Beginning at the line containing "The height and", give again every line through the end of the data, unchanged and with both ends included. Drop any pictures.

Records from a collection
--

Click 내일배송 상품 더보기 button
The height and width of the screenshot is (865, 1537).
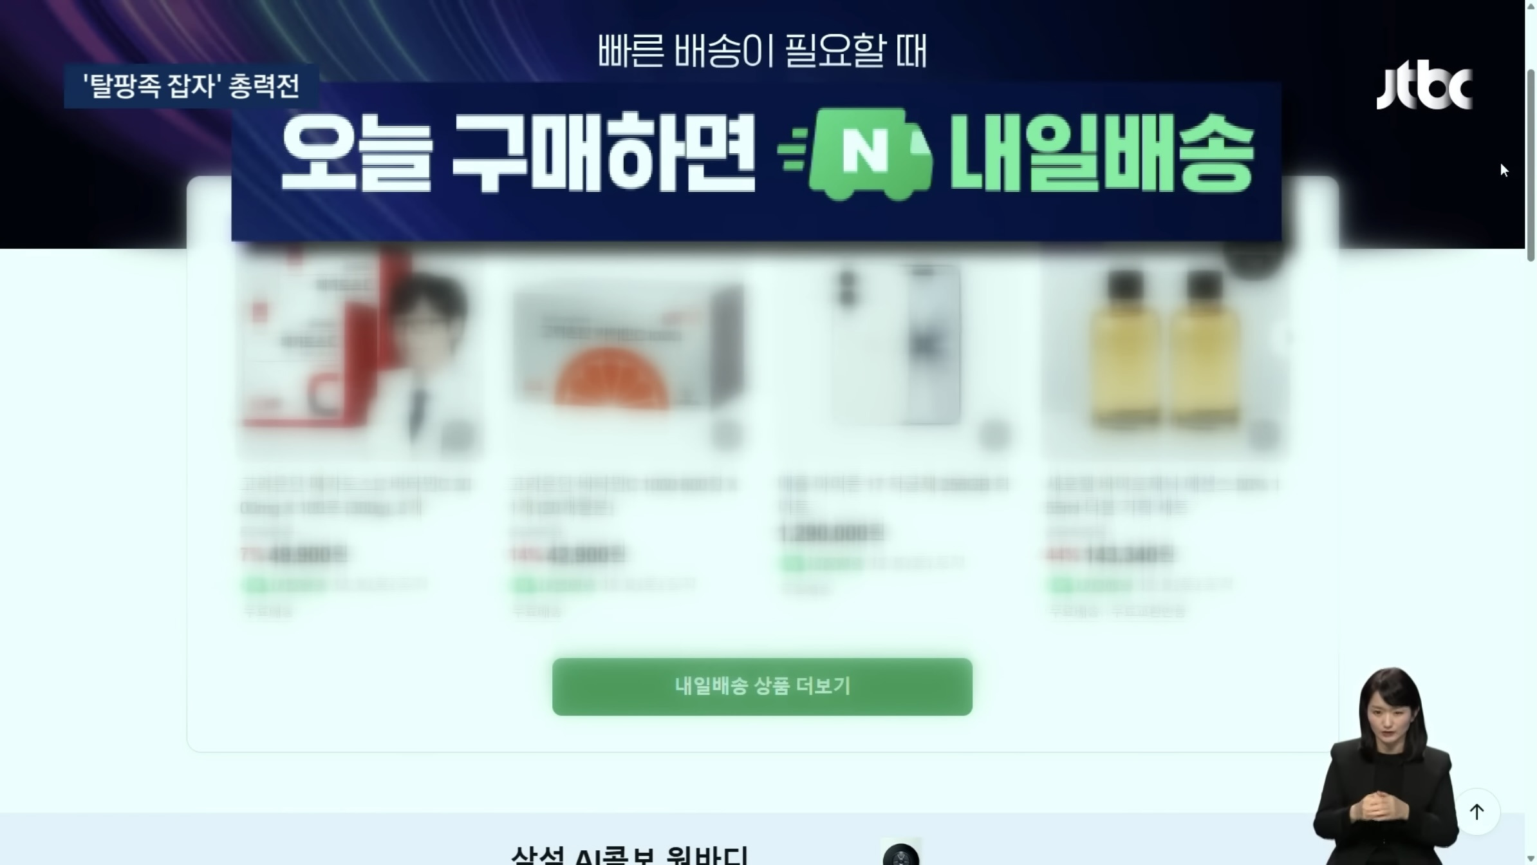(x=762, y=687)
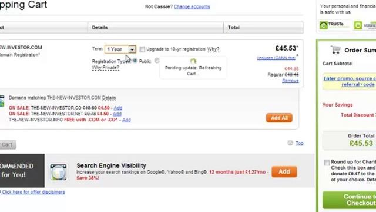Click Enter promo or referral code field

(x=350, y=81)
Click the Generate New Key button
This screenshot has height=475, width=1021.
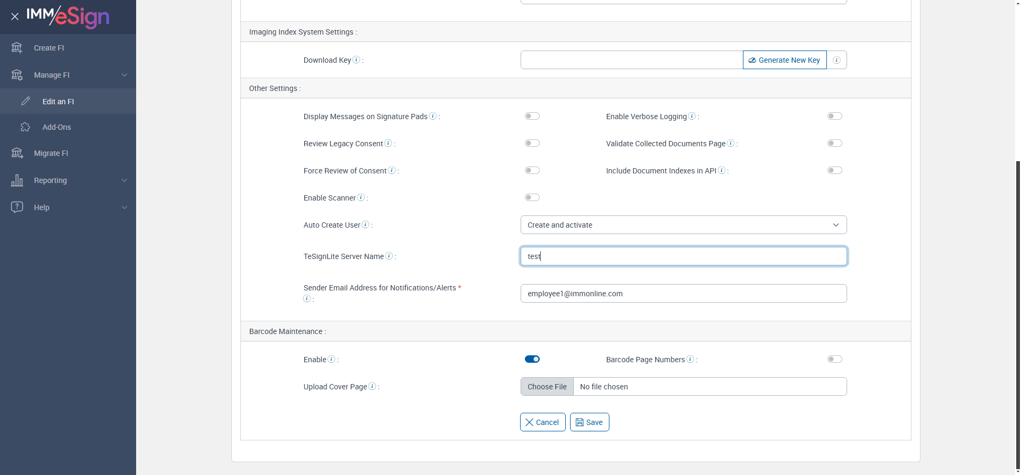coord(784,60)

--

The answer.
The height and width of the screenshot is (865, 1537).
(x=762, y=687)
Click Enter promo or referral code field

(x=350, y=81)
Click the Generate New Key button
This screenshot has height=475, width=1021.
coord(784,60)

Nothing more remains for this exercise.